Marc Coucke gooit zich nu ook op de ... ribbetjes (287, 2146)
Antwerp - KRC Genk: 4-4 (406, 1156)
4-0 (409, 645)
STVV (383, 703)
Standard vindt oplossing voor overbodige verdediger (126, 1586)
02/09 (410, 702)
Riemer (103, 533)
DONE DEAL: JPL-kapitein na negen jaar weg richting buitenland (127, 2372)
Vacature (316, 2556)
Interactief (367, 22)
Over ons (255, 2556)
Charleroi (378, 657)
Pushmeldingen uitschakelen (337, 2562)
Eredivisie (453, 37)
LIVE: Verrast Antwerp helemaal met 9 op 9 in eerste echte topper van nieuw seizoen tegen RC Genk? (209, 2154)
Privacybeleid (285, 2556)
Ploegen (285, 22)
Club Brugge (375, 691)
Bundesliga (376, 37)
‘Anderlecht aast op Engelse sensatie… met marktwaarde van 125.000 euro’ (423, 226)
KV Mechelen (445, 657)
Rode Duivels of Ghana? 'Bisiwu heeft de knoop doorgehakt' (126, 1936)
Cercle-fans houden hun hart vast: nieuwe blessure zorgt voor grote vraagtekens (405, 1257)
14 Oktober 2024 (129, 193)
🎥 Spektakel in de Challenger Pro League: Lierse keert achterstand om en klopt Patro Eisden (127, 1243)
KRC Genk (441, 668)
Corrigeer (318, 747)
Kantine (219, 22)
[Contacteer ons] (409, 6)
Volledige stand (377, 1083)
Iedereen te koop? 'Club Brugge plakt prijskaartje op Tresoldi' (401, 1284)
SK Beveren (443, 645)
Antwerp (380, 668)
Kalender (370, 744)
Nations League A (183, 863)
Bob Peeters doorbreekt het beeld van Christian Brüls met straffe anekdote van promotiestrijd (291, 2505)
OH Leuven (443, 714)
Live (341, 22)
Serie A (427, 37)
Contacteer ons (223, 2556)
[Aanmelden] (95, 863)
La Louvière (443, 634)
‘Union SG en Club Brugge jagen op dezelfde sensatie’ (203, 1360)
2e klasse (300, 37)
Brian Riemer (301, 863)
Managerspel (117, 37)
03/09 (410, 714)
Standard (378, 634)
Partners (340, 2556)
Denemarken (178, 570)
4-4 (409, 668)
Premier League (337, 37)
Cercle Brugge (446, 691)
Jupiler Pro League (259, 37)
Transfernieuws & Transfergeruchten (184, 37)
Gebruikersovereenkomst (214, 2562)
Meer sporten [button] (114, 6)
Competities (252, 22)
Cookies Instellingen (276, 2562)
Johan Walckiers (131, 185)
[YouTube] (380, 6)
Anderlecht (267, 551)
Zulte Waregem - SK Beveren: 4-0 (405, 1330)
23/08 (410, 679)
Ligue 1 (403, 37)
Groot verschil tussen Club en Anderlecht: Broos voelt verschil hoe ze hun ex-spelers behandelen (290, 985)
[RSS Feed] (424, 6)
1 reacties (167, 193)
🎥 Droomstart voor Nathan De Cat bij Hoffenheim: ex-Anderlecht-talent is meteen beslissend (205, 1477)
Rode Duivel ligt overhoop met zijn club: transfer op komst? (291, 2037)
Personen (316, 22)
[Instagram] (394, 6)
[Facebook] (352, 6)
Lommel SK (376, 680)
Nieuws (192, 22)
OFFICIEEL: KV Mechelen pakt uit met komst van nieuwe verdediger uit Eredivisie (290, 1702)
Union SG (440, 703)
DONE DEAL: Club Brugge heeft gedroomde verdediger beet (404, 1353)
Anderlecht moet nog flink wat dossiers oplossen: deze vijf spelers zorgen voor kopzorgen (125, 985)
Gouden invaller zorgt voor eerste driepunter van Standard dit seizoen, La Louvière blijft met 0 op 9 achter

- - - - -

◆ PROBLEM: Restate every record exactly, leaving nothing out.

◆ WRITTEN RESPONSE:
Marc Coucke gooit zich nu ook op de ... ribbetjes (287, 2146)
Antwerp - KRC Genk: 4-4 (406, 1156)
4-0 (409, 645)
STVV (383, 703)
Standard vindt oplossing voor overbodige verdediger (126, 1586)
02/09 (410, 702)
Riemer (103, 533)
DONE DEAL: JPL-kapitein na negen jaar weg richting buitenland (127, 2372)
Vacature (316, 2556)
Interactief (367, 22)
Over ons (255, 2556)
Charleroi (378, 657)
Pushmeldingen uitschakelen (337, 2562)
Eredivisie (453, 37)
LIVE: Verrast Antwerp helemaal met 9 op 9 in eerste echte topper van nieuw seizoen tegen RC Genk? (209, 2154)
Privacybeleid (285, 2556)
Ploegen (285, 22)
Club Brugge (375, 691)
Bundesliga (376, 37)
‘Anderlecht aast op Engelse sensatie… met marktwaarde van 125.000 euro’ (423, 226)
KV Mechelen (445, 657)
Rode Duivels of Ghana? 'Bisiwu heeft de knoop doorgehakt' (126, 1936)
Cercle-fans houden hun hart vast: nieuwe blessure zorgt voor grote vraagtekens (405, 1257)
14 Oktober 2024 (129, 193)
🎥 Spektakel in de Challenger Pro League: Lierse keert achterstand om en klopt Patro Eisden (127, 1243)
KRC Genk (441, 668)
Corrigeer (318, 747)
Kantine (219, 22)
[Contacteer ons] (409, 6)
Volledige stand (377, 1083)
Iedereen te koop? 'Club Brugge plakt prijskaartje op Tresoldi' (401, 1284)
SK Beveren (443, 645)
Antwerp (380, 668)
Kalender (370, 744)
Nations League A (183, 863)
Bob Peeters doorbreekt het beeld van Christian Brüls met straffe anekdote van promotiestrijd (291, 2505)
OH Leuven (443, 714)
Live (341, 22)
Serie A (427, 37)
Contacteer ons (223, 2556)
[Aanmelden] (95, 863)
La Louvière (443, 634)
‘Union SG en Club Brugge jagen op dezelfde sensatie’ (203, 1360)
2e klasse (300, 37)
Brian Riemer (301, 863)
Managerspel (117, 37)
03/09 (410, 714)
Standard (378, 634)
Partners (340, 2556)
Denemarken (178, 570)
4-4 (409, 668)
Premier League (337, 37)
Cercle Brugge (446, 691)
Jupiler Pro League (259, 37)
Transfernieuws & Transfergeruchten (184, 37)
Gebruikersovereenkomst (214, 2562)
Meer sporten [button] (114, 6)
Competities (252, 22)
Cookies Instellingen (276, 2562)
Johan Walckiers (131, 185)
[YouTube] (380, 6)
Anderlecht (267, 551)
Zulte Waregem - SK Beveren: 4-0 (405, 1330)
23/08 (410, 679)
Ligue 1 (403, 37)
Groot verschil tussen Club en Anderlecht: Broos voelt verschil hoe ze hun ex-spelers behandelen (290, 985)
[RSS Feed] (424, 6)
1 reacties (167, 193)
🎥 Droomstart voor Nathan De Cat bij Hoffenheim: ex-Anderlecht-talent is meteen beslissend (205, 1477)
Rode Duivel ligt overhoop met zijn club: transfer op komst? (291, 2037)
Personen (316, 22)
[Instagram] (394, 6)
[Facebook] (352, 6)
Lommel SK (376, 680)
Nieuws (192, 22)
OFFICIEEL: KV Mechelen pakt uit met komst van nieuwe verdediger uit Eredivisie (290, 1702)
Union SG (440, 703)
DONE DEAL: Club Brugge heeft gedroomde verdediger beet (404, 1353)
Anderlecht moet nog flink wat dossiers oplossen: deze vijf spelers zorgen voor kopzorgen (125, 985)
Gouden invaller zorgt voor eerste driepunter van Standard dit seizoen, La Louvière blijft met 0 op 9 achter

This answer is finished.